After two NYT-bestselling novels, Casey McQuiston has written their first young adult novel, I Kissed Shara Wheeler (Wednesday Books), another queer romantic comedy this time set at a Christian high school in the South and involves a missing prom queen. McQuiston knows of what they speak: Born in Baton Rouge, Louisiana, they got an Evangelical education – this is the coming-of-age book they wished they could have read growing up.

A journalism major at Louisiana State University, the author moved to New York in 2020 (renting both apartments they’ve lived in sight unseen), where they live with poodle mix, Pepper. Their first book, Red, White & Royal Blue, about the romance between the First Son and Prince of Wales, has inspired fan product and is being adapted and directed by Tony-Award-winning playwright Matthew López for Amazon Studios.

The Aquarius has King cakes as birthday cakes, wears a lot of tropical-print shirts they call dad shirts, speaks Cajun French, studied abroad in London (favorite royals: Meghan, Duchess of Sussex and Princess Diana); arranges books by color; and likes Longhand pencils and monochromatic jumpsuits

Food is lovingly detailed in their books, and among their favorites: bagel order of bacon, egg, and pepper jack on toasted everything with hot sauce; Texas toast and syrup on eggs; Haribo bears; palomas; oysters; and Taco Bell. Read más with their picks below.

The book that…

…helped me through a breakup:

The Royal We by Heather Cocks and Jessica Morgan. Maybe it sounds strange to let a romance novel carry you through a breakup, but I think it’s actually a foolproof method.

…I recommend over and over again:

Gideon the Ninth by Tamsyn Muir. I love this series so much, I’ve found a way to recommend it for every prompt from romance to space epic. I do think it can scratch any itch.

...shaped my worldview:

Where the Sidewalk Ends by Shel Silverstein. So much of my humor and imagination feels like it grew from reading and rereading Silverstein’s poetry as a kid. I read this book until it fell apart.

...features the coolest book jacket:

Yolk by Mary H.K. Choi. It’s not just the illustrated book jacket that rules—it’s the clasping hands painted on the page edges that connect the figures on the front and back covers. Such a cool, three-dimensional experience before you even open the book.

...I last bought:

Selected Poems by Frank O’Hara. I promise I’m not making this up to sound smarter, I just saw a nice copy at McNally Jackson while killing time before a lunch date and picked it up.

...has the best title:

God-Level Knowledge Darts by Desus & Mero. I’ve loved their comedy for so long, so of course this perfectly named book has a prominent spot on my bookshelf.

…currently sits on my nightstand:

Hold Still by Nina LaCour. I’ve already read this one, but it complements the colors of my bedroom so nicely that I made it a permanent fixture.

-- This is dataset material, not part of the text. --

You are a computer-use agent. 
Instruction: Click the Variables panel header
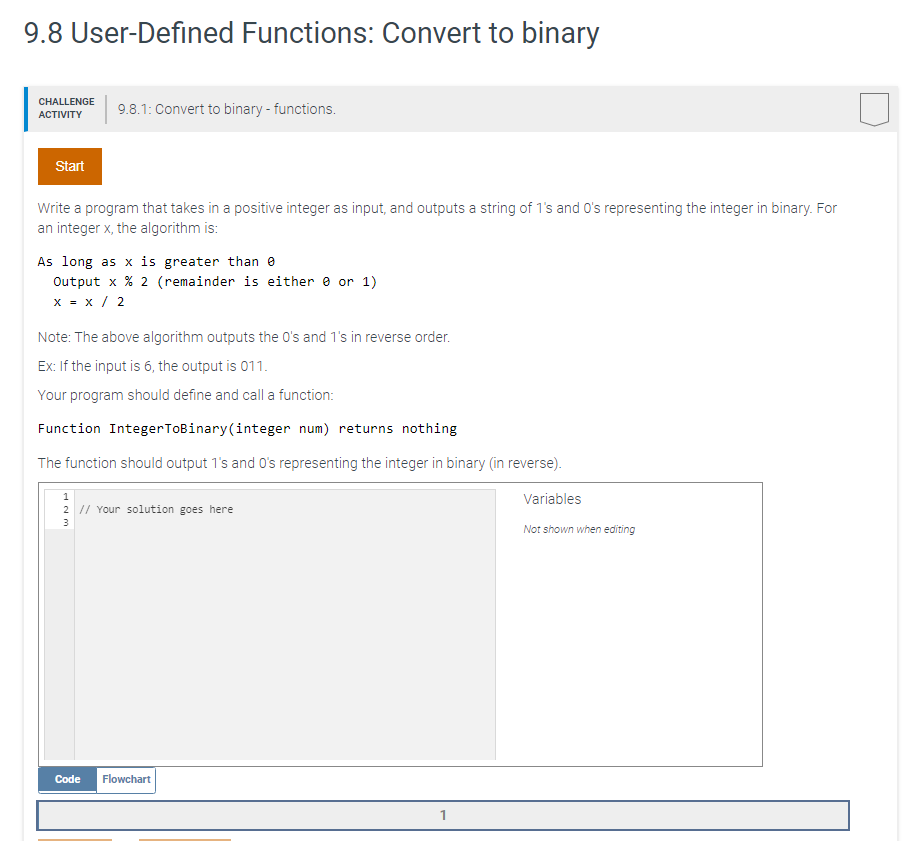(x=552, y=499)
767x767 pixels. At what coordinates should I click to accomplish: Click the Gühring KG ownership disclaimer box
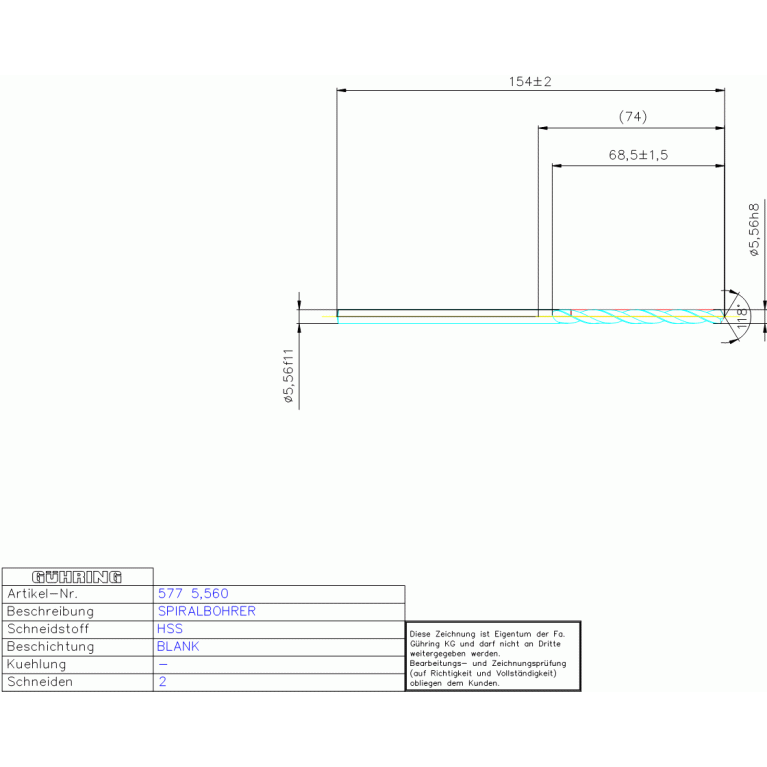(492, 656)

...has the best opening line:

Red at the Bone by Jacqueline Woodson. “But that afternoon there was an orchestra playing.”

…I’d pass on to a kid:

Bodies Are Cool by Tyler Feder. I recently bought this book for my own inner child and now I’m planning to gift it to every kid I know.

…has a sex scene that will make you blush:

The Kiss Quotient by Helen Hoang. Whew!

…made me laugh out loud:

Wishful Drinking by Carrie Fisher. If I can be one tenth as sharp, clever, and funny as Carrie one day, I’ll be ecstatic.

…I’d like turned into a Netflix show:

Love in Color by Bolu Babalola. The potential for a limited series romance anthology here! Absolutely intoxicating.

...I brought on a momentous trip:

Lot by Bryan Washington. I brought this one in my suitcase on a weekend mountain retreat to finish drafting my second book.

...I could only have discovered at Astoria Bookshop:

Hidden Sins by Selena Montgomery. Every time I step into my local indie, the booksellers hook me up with a romance I haven’t read yet—including this one, written by the one and only Stacey Abrams.

Bonus question: If I could live in any library or bookstore in the world, it would be:

The George Peabody Library in Baltimore. It was the inspiration for the gorgeous library in Beauty and the Beast!